Investment in Skilling: Brilliant ideas remain dormant without the practical, technical, and commercial knowledge to bring them to fruition. He highlights Britain's early success due to its abundance of skilled artisans and engineers. This implies that governments must heavily invest in education and vocational training for sustained growth.

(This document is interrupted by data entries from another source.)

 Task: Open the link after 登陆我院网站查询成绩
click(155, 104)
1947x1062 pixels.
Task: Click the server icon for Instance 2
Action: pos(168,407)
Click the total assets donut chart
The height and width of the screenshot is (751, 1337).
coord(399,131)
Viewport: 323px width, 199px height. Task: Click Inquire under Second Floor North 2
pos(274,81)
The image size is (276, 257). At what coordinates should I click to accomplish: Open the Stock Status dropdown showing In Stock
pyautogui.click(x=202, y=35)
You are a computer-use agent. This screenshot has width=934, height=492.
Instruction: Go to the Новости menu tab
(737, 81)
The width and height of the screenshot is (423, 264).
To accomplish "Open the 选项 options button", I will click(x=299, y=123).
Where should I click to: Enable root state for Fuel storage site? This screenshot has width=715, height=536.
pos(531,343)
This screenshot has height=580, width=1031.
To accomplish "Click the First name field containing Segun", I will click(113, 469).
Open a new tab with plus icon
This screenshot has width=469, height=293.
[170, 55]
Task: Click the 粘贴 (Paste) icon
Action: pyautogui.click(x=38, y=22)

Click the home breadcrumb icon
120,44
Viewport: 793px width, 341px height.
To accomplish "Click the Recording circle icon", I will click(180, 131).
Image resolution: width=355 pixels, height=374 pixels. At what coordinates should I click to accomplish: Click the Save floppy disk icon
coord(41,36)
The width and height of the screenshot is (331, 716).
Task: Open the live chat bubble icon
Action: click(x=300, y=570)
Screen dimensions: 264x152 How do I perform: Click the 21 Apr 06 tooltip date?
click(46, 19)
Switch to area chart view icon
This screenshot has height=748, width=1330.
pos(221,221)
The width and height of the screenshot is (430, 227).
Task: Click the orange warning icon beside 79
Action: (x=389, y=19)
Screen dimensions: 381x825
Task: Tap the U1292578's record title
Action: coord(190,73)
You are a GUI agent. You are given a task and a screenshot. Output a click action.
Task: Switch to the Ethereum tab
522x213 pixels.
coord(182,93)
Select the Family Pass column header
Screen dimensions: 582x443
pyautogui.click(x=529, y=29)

Openness to Change: Innovation inevitably creates "creative destruction" – new technologies replace old ones, leading to both winners and losers. Societies must be open to this change, overcoming resistance from established interest groups to allow progress to flourish.

Aghion & Howitt: Modeling "Creative Destruction"

Philippe Aghion (born 1956, France, professor at Collège de France, INSEAD, and LSE) and Peter Howitt (born 1946, Canada, professor at Brown University) jointly received their half of the prize "for the theory of sustained growth through creative destruction." They developed a mathematical model to quantitatively explain how technological advancement, driven by this process, leads to sustained economic growth.

Their model outlines a dynamic where companies invest in R&D to create patented, monopolistic products. However, this monopoly is temporary; another company’s R&D can yield a superior product, displacing the incumbent and capturing market profits. This continuous cycle of innovation and displacement is the essence of "creative destruction."

Subsidizing R&D: A Balancing Act: Aghion and Howitt’s model allows for the analysis of optimal R&D investment in a free market. They identified two opposing forces regarding R&D subsidies:

Under-investment Risk: When a new innovation replaces an old one, the societal benefits of the older technology (e.g., its underlying knowledge) often persist even if its creators no longer profit. This "spillover" effect suggests that private companies might under-invest in R&D from a societal perspective, implying a need for subsidies to encourage innovation.

Over-investment Risk: Conversely, a new "top-tier" innovation might offer only incremental improvements over existing technology. While the innovating company reaps significant profits, the societal gain from this marginal improvement might be limited. In such cases, R&D investment could be "too high" from a societal viewpoint, suggesting that subsidies might not always be optimal.

The ideal level of R&D investment will vary, but Aghion and Howitt's theoretical framework provides invaluable tools for policymakers to understand these complex dynamics and design effective measures to achieve optimal, sustained growth.

The work of all three laureates offers profound insights into the historical drivers of prosperity and provides a roadmap for fostering innovation in an ever-evolving global economy.